§ **Task prompt**
Can you reproduce the material word for word, from the line that contains "coordinates (54, 50)." down to the line that contains "Image resolution: width=1024"?

§ **Input data**

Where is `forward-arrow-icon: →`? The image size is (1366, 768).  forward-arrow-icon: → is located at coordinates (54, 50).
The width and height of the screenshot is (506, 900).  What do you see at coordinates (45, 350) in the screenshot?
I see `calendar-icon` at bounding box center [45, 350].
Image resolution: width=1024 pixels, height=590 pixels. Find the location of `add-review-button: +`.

--

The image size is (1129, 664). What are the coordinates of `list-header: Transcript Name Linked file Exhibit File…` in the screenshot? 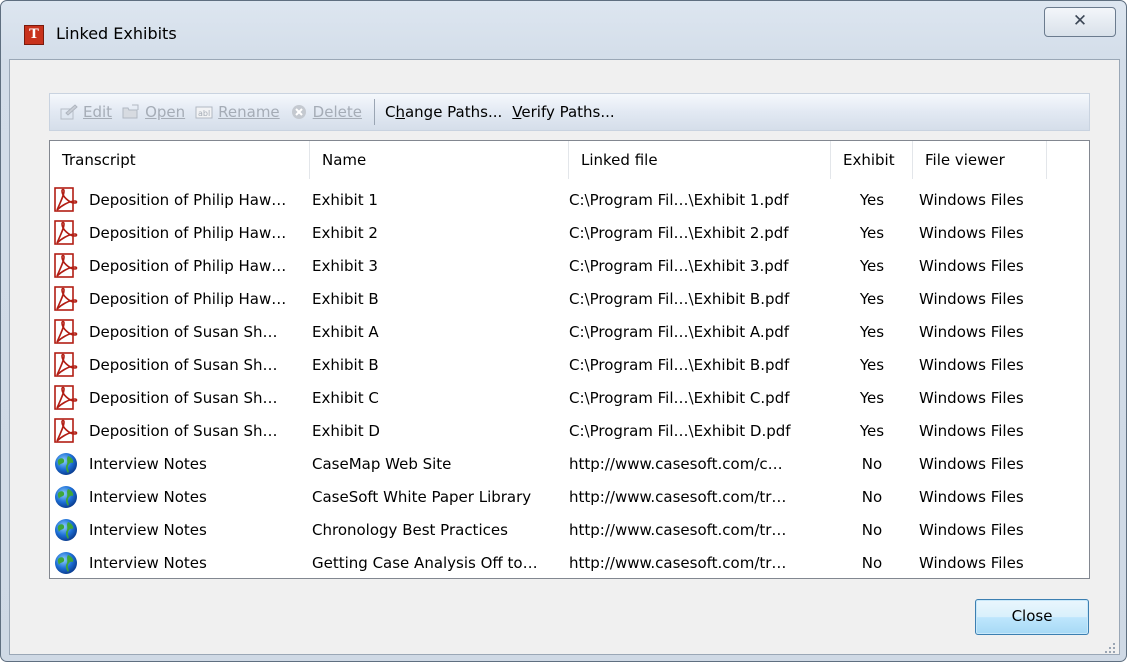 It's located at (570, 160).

§ **Worked solution**
Where is `forward-arrow-icon: →`? The image size is (1366, 768).  forward-arrow-icon: → is located at coordinates (54, 50).
The width and height of the screenshot is (506, 900).  What do you see at coordinates (45, 350) in the screenshot?
I see `calendar-icon` at bounding box center [45, 350].
Image resolution: width=1024 pixels, height=590 pixels. Find the location of `add-review-button: +`.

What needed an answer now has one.